แนวคิดหลัก
VisualWebBench is a comprehensive multimodal benchmark designed to assess the capabilities of Multimodal Large Language Models (MLLMs) in the web domain, covering a variety of tasks such as captioning, webpage QA, OCR, grounding, and reasoning.
บทคัดย่อ
VisualWebBench is a multimodal benchmark that aims to comprehensively evaluate the web page understanding and grounding capabilities of Multimodal Large Language Models (MLLMs). It consists of seven tasks spanning three different levels: website-level, element-level, and action-level.
The website-level tasks include:
- Captioning: Generating a meta description for a webpage screenshot.
- WebQA: Answering open-ended questions about the content and layout of a webpage.
The element-level tasks include:
- Heading OCR: Recognizing the text of a webpage's heading.
- Element OCR: Recognizing the text content of a lengthy webpage element.
- Element Grounding: Locating a specified webpage element in a screenshot.
The action-level tasks include:
- Action Prediction: Predicting the title of a new webpage after clicking on a specific element.
- Action Grounding: Determining the correct element to click to fulfill a given instruction.
VisualWebBench comprises 1.5K instances across 139 real websites, covering 12 different domains and 87 sub-domains. The benchmark is designed to be comprehensive, multi-granular, and high-quality, with careful human verification and curation.
The authors evaluate 14 open-source MLLMs, Gemini Pro, Claude Sonnet, Claude Opus, and GPT-4V(ision) on VisualWebBench.
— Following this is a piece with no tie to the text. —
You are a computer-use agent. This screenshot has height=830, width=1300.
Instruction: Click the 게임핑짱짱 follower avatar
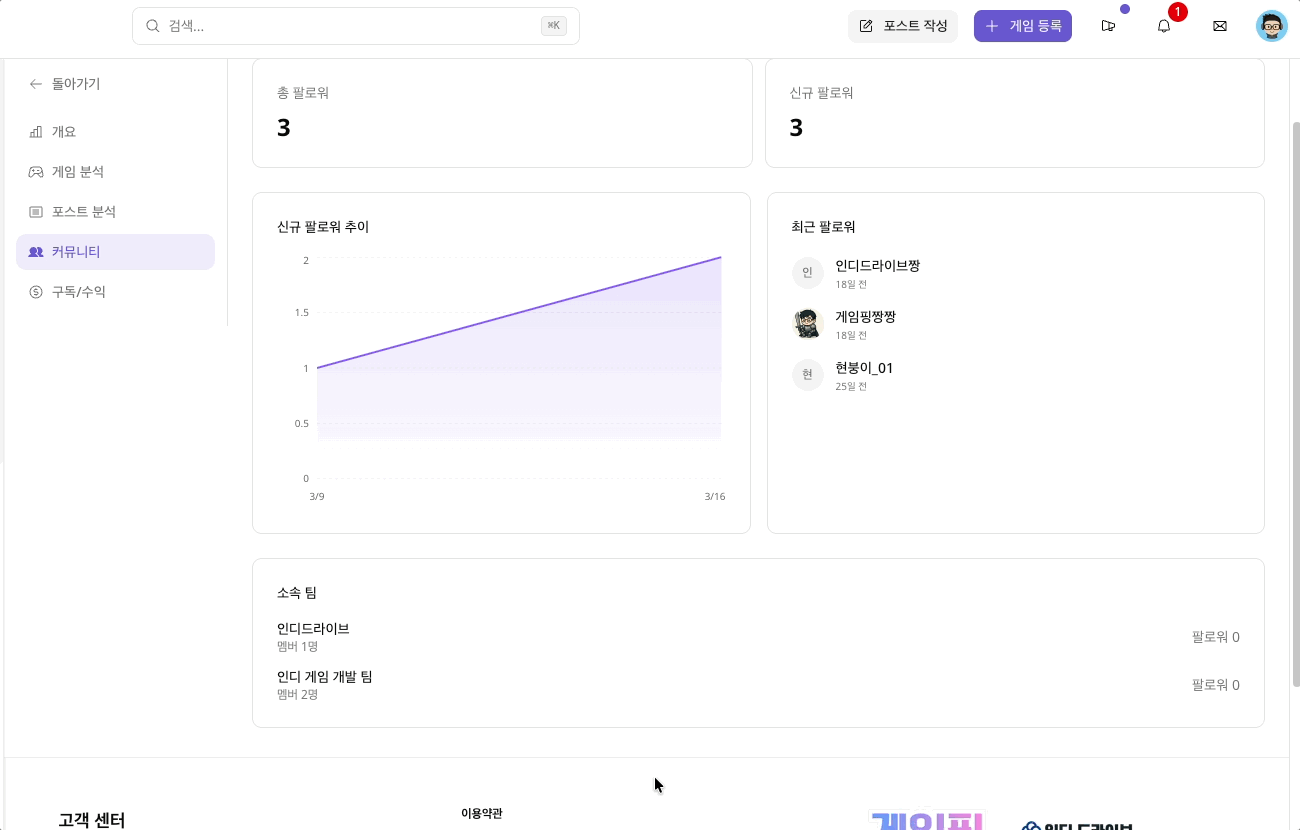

The results reveal significant challenges for current MLLMs, with a notable performance gap between open-source and proprietary models. The analysis also highlights the limitations of current MLLMs, including inadequate grounding in text-rich environments and subpar performance with low-resolution image inputs.
VisualWebBench is expected to serve as a valuable resource for the research community, contributing to the development of more capable and efficient MLLMs for web-related applications.
สถิติ
VisualWebBench comprises 1.5K instances across 139 real websites, covering 12 different domains and 87 sub-domains.
The benchmark is designed to be comprehensive, multi-granular, and high-quality, with careful human verification and curation.
คำพูด
"VisualWebBench presents significant challenges for current MLLMs, with GPT-4V and Claude Sonnet achieving average scores of 64.6 and 65.8, respectively, indicating substantial room for improvement."
"A notable performance gap exists between open-source MLLMs and proprietary counterparts such as GPT-4V and Claude series, with the leading open-source model, LLaVA-1.6-34B, achieving an average score of 50.5."
"Grounding ability, a crucial skill for developing MLLM-based web applications like autonomous web agents, is a weakness for most MLLMs."